What has ensued in one of my LinkedIn groups is one of the most active and sometimes contentious discussions I’ve seen. It’s like the discussions you sometimes see at a party between two people sitting in the corner over who’s the best heavy metal band or how to make the best chicken salad or whatever. The discussion ranges far and wide, folks drop into the discussion and drop out, multiple cocktails are consumed, there’s no final answer. But when the evening’s over, and the host is picking up the empty glasses and beer bottles, the two who started the discussion are still going at it in the corner.
Personally, I think the answer to the initial question about commodities and brands is a simple one: Commodities are just stuff; brands are commodities that we believe are more than just stuff. End of discussion. Let’s move on to the next topic. (Note: Apologies for the semi-colon to Kurt Vonnegut, who wrote, “Do not use semicolons. They are transvestite hermaphrodites representing absolutely nothing. All they do is show you’ve been to college.” Sorry, Mr. Vonnegut, I needed it to fulfill the one sentence rule.)
But everyone in the discussion group, from Bangor to Bangalore, is all in a dither over this question. “For tangible products: Every brand can be a commodity, every commodity may/may not be a brand…….” says Anuj Kumar.
“A commodity is a tangible item which have its own Brand Identity,” adds Chirag Kumar Gupta (The Brand Boy).
Laurence Bernstein retorts: “A commodity is a type of product or service that has and can have no intrinsic difference from other similar products.
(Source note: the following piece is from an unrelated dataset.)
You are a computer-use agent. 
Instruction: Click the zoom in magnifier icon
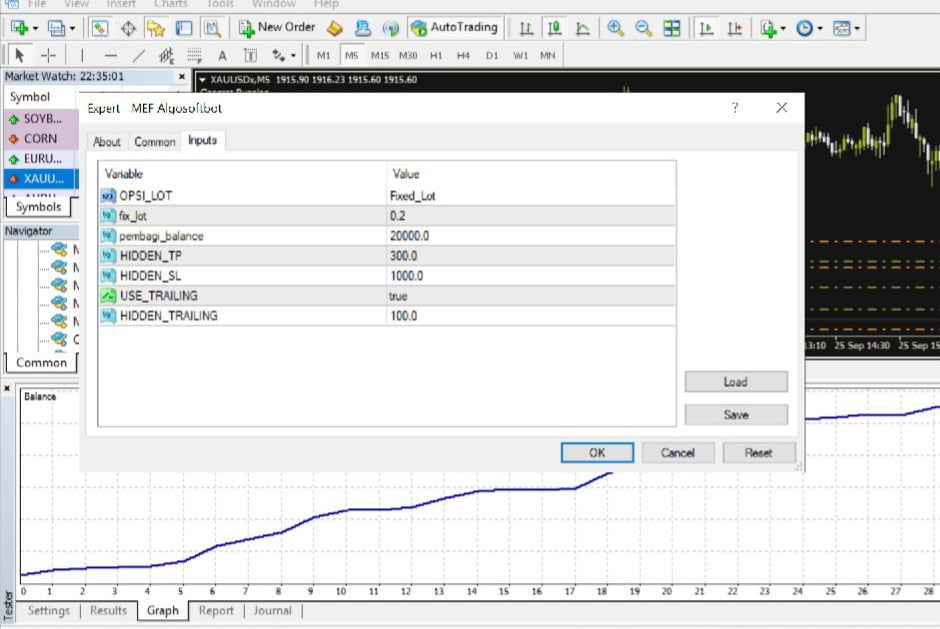(616, 28)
When a commodity is imbued with an extrinsic differentiator that changes its relative value, it becomes a brand.” Imbued with an extrinsic differentiator? Jeez!
And on and on. For a while the discussion veered onto a little sidetrack about branded potatoes, though Ines Grgurević asserts that “a potato with a story doesn’t make it a potato brand.” Ashok Lulla got a little out of line, provoking a warning from Marco to get it together or he’d be kicked off the island. But mostly, it has been collegial, with plenty of verbal backslapping, a very lively debate, 518 comments-worth as of this posting.
But while many of the comments have been interesting, and a few very smart, indeed, what really interests me is why all us brand nerds can’t just let it go. My answer to the question about commodities and brands: magic. Something happens between the computer and the Apple, between the cup of coffee and the Starbucks that just seems bigger than the sum of its parts. We erstwhile Brandinis, engaged in trying to make that magic happen, can’t help dissecting and deconstructing, trying to figure out what exactly makes the alchemy between company, product, customer, analysis and creativity tick. Because when the formula’s right, the magic works, and the rabbit you pull out of the hat can be golden.
So, keep up the fight, Anuj. Giddyup, Brand Boy. Laurence, Ashok, Ines and all the Brandinis worldwide, carry on. We’ll figure it out.